-
Notifications
You must be signed in to change notification settings - Fork 10
Description
Hi, authors, thanks for your awesome work!
I'm attempting to train Qwen/Qwen2.5-VL-3B-Instruct using the provided training script, but I've encountered several issues that I'd like to clarify:
Training Script
#!/bin/bash
setting='dozen_vsr_qwen_add_grounded_reasoning_single_turn_think_rethink'
export CUDA_VISIBLE_DEVICES=0,1,2,3,4,5,6,7
export WANDB_PROJECT=$setting
# Load config variables
source scripts/train_base_config.sh
# Run the training script with DeepSpeed
python -m accelerate.commands.launch \
--config_file ./accelerate_configs/deepspeed_zero2.yaml \
--main_process_port 20092 \
grpo-gr/GRPO_GR.py \
--train_data_path ./GRIT_data/tallyqa_train_10.jsonl,./GRIT_data/vsr_cot_train_10.jsonl \
--train_image_folder_path ./GRIT_data/tallyqa,./GRIT_data/vsr \
--eval_data_path ./GRIT_data/vsr_val.jsonl,./GRIT_data/mme_val.jsonl,./GRIT_data/tallyqa_val.jsonl,./GRIT_data/gqa_val.jsonl,./GRIT_data/mathvista_mini_val.jsonl,./GRIT_data/ovd_position_val.jsonl,./GRIT_data/ovd_relationship_val.jsonl,./GRIT_data/ovd_negation_val.jsonl \
--eval_image_folder_path ./GRIT_data/vsr,./GRIT_data/mme,./GRIT_data/tallyqa,./GRIT_data/gqa,./GRIT_data/mathvista_mini,./GRIT_data/ovd_position,./GRIT_data/ovd_relationship,./GRIT_data/ovd_negation \
--setting $setting \
--max_turns 1 \
--output_dir output/$setting \
--hub_model_id $setting \
$COMMON_ARGS \
--eval_steps 50 \
--save_steps 50 \
--num_train_epochs 500 \
--lr_scheduler_type cosine \
--per_device_eval_batch_size 81. Dataset Issues
MME Dataset
Most datasets can be downloaded normally, but for the MME dataset, when I try to download from the repository path specified in the paper (link), I find that the image names in the downloaded files don't match the names listed in mme_val.jsonl.
Missing Label Files
The following label files are missing:
./GRIT_data/ovd_relationship_val.jsonl./GRIT_data/ovd_negation_val.jsonl
Could you please provide these files or clarify how to obtain them?
2. Flash Attention Issues
During initial training, I encounter the following warning/error:
You are attempting to use Flash Attention 2.0 without specifying a torch dtype. This might lead to unexpected behaviour
...The specific error indicates that float16 is not supported.
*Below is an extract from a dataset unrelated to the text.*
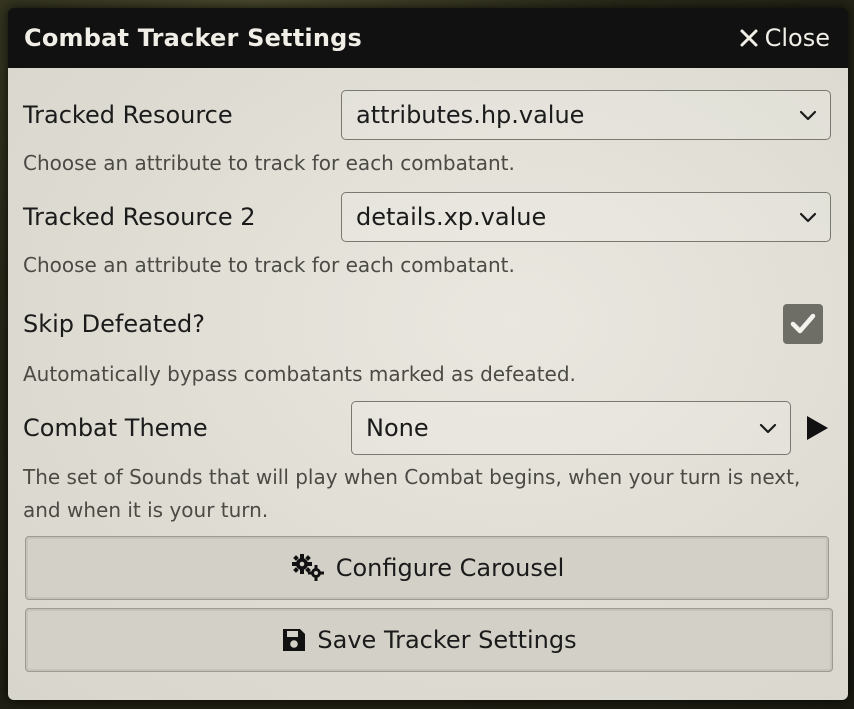  Describe the element at coordinates (749, 38) in the screenshot. I see `close-icon` at that location.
I resolved this by manually specifying torch_dtype=torch.bfloat16 during model initialization. Did you encounter this issue during your training? What's the recommended approach to handle this?
GRIT/grpo-gr/GRPO_GRTrainer.py
Lines 233 to 234 in fd08d57
| if "qwen" in model_id.lower(): | |
| model = Qwen2_5_VLForConditionalGeneration.from_pretrained(model, **model_init_kwargs) |
3. Training Hyperparameters
I'd like to confirm a few things about the training parameters:
-
Epochs: Is
--num_train_epochs 500an experimental parameter? This seems quite high - is this intentional? -
Batch Size & Memory: When training on 48GB VRAM, I can only set
per_device_train_batch_sizeto 1, otherwise I get OOM errors. Is this normal? If the batch size can only be 1, should the learning rate be scaled accordingly? What would be the recommended values? -
Other Parameters: Are the other hyperparameters in the script reasonable for this model size and task?
4. Demo Environment
Regarding the gradio_qwen.py mentioned on the GitHub page, where can I find this file? It doesn't seem to be included in the current repository.
Environment:
- Model: Qwen/Qwen2.5-VL-3B-Instruct
- GPU: 8x GPUs with 48GB VRAM each
- Framework: DeepSpeed ZeRO-2
5. Logs
Also, It's very weird that reward scores always get zero.
Any guidance on these issues would be greatly appreciated. Thank you again for your work on this project!